Input |
+++

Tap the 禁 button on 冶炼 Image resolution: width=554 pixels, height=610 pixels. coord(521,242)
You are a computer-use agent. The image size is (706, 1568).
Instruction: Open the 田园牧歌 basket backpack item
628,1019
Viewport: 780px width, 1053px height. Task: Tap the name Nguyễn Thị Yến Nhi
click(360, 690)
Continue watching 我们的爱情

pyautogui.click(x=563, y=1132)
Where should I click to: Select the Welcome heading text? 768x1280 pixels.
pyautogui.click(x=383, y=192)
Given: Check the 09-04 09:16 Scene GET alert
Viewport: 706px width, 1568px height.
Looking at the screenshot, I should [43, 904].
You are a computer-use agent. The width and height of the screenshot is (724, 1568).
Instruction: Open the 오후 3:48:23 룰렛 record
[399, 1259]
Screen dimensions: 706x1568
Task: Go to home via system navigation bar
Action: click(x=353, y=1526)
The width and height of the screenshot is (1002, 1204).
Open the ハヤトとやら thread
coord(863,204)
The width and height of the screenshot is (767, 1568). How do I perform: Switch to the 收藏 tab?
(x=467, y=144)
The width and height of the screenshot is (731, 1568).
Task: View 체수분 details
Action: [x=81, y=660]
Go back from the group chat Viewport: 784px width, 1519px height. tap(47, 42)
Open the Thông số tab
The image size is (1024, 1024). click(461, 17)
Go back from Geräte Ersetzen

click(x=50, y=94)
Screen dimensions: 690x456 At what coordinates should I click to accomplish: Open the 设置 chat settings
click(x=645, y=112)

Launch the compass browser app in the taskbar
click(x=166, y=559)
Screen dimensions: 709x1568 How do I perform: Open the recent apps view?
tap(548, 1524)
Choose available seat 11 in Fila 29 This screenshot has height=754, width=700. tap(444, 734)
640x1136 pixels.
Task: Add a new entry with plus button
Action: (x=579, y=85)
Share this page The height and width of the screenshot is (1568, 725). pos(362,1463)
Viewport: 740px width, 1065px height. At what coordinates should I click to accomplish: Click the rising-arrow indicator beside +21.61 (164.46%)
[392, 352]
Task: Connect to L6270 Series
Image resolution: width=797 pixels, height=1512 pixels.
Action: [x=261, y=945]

+++

Your goal |
Convert every row above into a JSON list of strings with one string per line, leaving out any blank lines.

Solution below |
[
  "Tap the 禁 button on 冶炼 Image resolution: width=554 pixels, height=610 pixels. coord(521,242)",
  "You are a computer-use agent. The image size is (706, 1568).",
  "Instruction: Open the 田园牧歌 basket backpack item",
  "628,1019",
  "Viewport: 780px width, 1053px height. Task: Tap the name Nguyễn Thị Yến Nhi",
  "click(360, 690)",
  "Continue watching 我们的爱情",
  "pyautogui.click(x=563, y=1132)",
  "Where should I click to: Select the Welcome heading text? 768x1280 pixels.",
  "pyautogui.click(x=383, y=192)",
  "Given: Check the 09-04 09:16 Scene GET alert",
  "Viewport: 706px width, 1568px height.",
  "Looking at the screenshot, I should [43, 904].",
  "You are a computer-use agent. The width and height of the screenshot is (724, 1568).",
  "Instruction: Open the 오후 3:48:23 룰렛 record",
  "[399, 1259]",
  "Screen dimensions: 706x1568",
  "Task: Go to home via system navigation bar",
  "Action: click(x=353, y=1526)",
  "The width and height of the screenshot is (1002, 1204).",
  "Open the ハヤトとやら thread",
  "coord(863,204)",
  "The width and height of the screenshot is (767, 1568). How do I perform: Switch to the 收藏 tab?",
  "(x=467, y=144)",
  "The width and height of the screenshot is (731, 1568).",
  "Task: View 체수분 details",
  "Action: [x=81, y=660]",
  "Go back from the group chat Viewport: 784px width, 1519px height. tap(47, 42)",
  "Open the Thông số tab",
  "The image size is (1024, 1024). click(461, 17)",
  "Go back from Geräte Ersetzen",
  "click(x=50, y=94)",
  "Screen dimensions: 690x456 At what coordinates should I click to accomplish: Open the 设置 chat settings",
  "click(x=645, y=112)",
  "Launch the compass browser app in the taskbar",
  "click(x=166, y=559)",
  "Screen dimensions: 709x1568 How do I perform: Open the recent apps view?",
  "tap(548, 1524)",
  "Choose available seat 11 in Fila 29 This screenshot has height=754, width=700. tap(444, 734)",
  "640x1136 pixels.",
  "Task: Add a new entry with plus button",
  "Action: (x=579, y=85)",
  "Share this page The height and width of the screenshot is (1568, 725). pos(362,1463)",
  "Viewport: 740px width, 1065px height. At what coordinates should I click to accomplish: Click the rising-arrow indicator beside +21.61 (164.46%)",
  "[392, 352]",
  "Task: Connect to L6270 Series",
  "Image resolution: width=797 pixels, height=1512 pixels.",
  "Action: [x=261, y=945]"
]